This was a nonrandomized crossover study. Before starting the exercise, the seat of the cycle ergometer was adjusted for each participant, who was asked to pedal on the cycle ergometer (Ergoline Ergomedic 839 E; Monark, Germany) for 30 minutes, starting at 25 watts. The exercise protocol included 5 min of warm-up, 20 min of steady-state cycling at 60–70% heart rate reserve, and 5 min of cool-down cycling [24]. During the steady-state phase, the cycling speed was maintained at 65 rpm, and the workload was checked and adjusted every 2 min to maintain the cycling speed at an individually determined target HR. The target HR was estimated using the Karvonen formula as follows:

Target HR = heart rate reserve ([206–0.88 × age—resting HR]) × percentage of target intensity + resting HR).

Heart rate was continuously monitored using Metalyzer 3B.

Metalyzer 3B analyzed respiratory and metabolic parameters, including oxygen consumption (VO2), carbon dioxide production (VCO2), respiratory exchange ratio (RER), and heart rate. To measure gas exchange, participants wore a comfortable and adjustable face mask during exercise sessions that fit securely and minimized discomfort during exercise.

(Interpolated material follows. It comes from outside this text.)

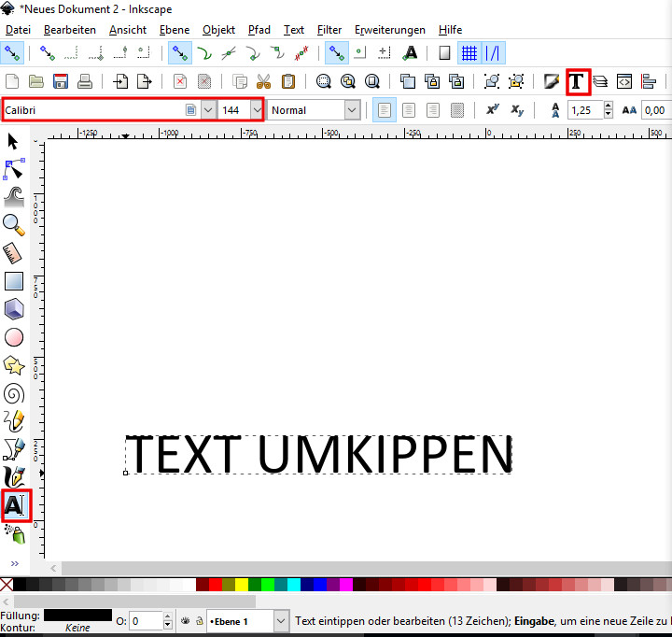This screenshot has width=672, height=637.
Task: Select the Star and polygon tool
Action: 14,365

Cognitive task measurement

The validated Persian version of the Stroop Color and Word Test (SCWT) was used to assess cognitive performance [25]. The Stroop cognitive function test was administered shortly before the start of the exercise and 10 min after the exercise performance using the Stroop test software. This test includes four colors: green, yellow, red, and blue. In this way, participants were shown a total of 480 congruent words (the color of the word was the same as its script) and incongruent words (the color of the word was different from its script) and were asked to respond as quickly as possible [26]. The speed of their response was recorded in milliseconds(ms). They performed the test using the index fingers of both hands.

Saliva sampling and assay

Participants were asked not to eat, drink (except water), smoke, or brush their teeth for 30 min before collecting saliva samples to ensure that external factors do not influence the saliva composition. To measure salivary cortisol, salivary samples were collected immediately before and 30 min after the two exercise sessions to evaluate cortisol levels in response to physical activity. The mouth was rinsed before sample collection to wash away contaminants and residual substances that might affect the sample quality. The tongue was then moved into the mouth for 2 min to stimulate saliva secretion, and saliva was poured into the tube. The collected saliva samples were immediately stored at −20°C to preserve their components for further testing. The saliva samples were thawed completely and centrifuged at 3000 rpm for 15 min. This separates the clear liquid (supernatant) from any solid residue (pellet), allowing for more precise measurement of the saliva’s components. Salivary cortisol levels were measured using a commercially available Salivette kit (Eliza, Diametra, Italy). Salivary cortisol concentrations were determined using a specific laboratory technique of electrochemiluminescence immunoassay. Cortisol levels were measured according to the manufacturer’s instructions. The tests were performed three times for each sample to ensure accuracy and reliability. For cortisol, the intra-assay variability was ≤10% indicating good consistency when measuring the same sample in one session and the inter-assay variability was ≤8.3% showing reliability over time. The sensitivity of the kit to determine cortisol was 0.12 g/ml with a confidence limit of 95, emphasizing its precision in measuring cortisol.

Statistical analyses

To analyze the results, after confirming the normal distribution of the data with the Shapiro–Wilk test, paired t-test and Analysis of Variance (ANOVA) with repeated measures were performed to compare the measurements. For paired comparisons, the Bonferroni test or paired t-test was used for paired values. Statistical analysis was performed using SPSS software (version 21).

Results

Participants of the study included 12 collegiate active females (age:24.91±1.19 years, height:162.82±7.02 cm, weight:54.3±7.73 kg, and BMI:20.30±1.49 kg/m2), with menstrual cycle duration of 28.08±1.62 days.

Cortisol

Repeated measures ANOVA showed a significant difference between cortisol levels in the different phases of the menstrual cycle and exercise(F(1, 11) = 13.387, P = 0.030). Paired-wise comparisons showed that at rest, cortisol level in the follicular phase(mean 5.24, 95% CI 3.38, 6.60) was non-significantly (mean difference-0.87, 95% CI -0.53, 2.27) higher than the luteal phase (mean 4.37, 95% CI 3.69, 5.05). In the follicular phase, exercise cortisol levels following exercise(mean 7.62, 95% CI 6.61, 8.62) increased significantly(mean difference -2.37, 95% CI -3.57, -1.17; p = 0.002) compared to before exercise(mean 5.24, 95% CI 3.88, 6.60). In luteal phase, also cortisol levels after exercise(mean 6.294, 95% CI 5.42, 7.16) increased significantly(mean difference -1.92, 95% CI -2.77, -1.06; p = 0.001) compared to before exercise(mean 4.37, 95% CI 3.69, 5.05).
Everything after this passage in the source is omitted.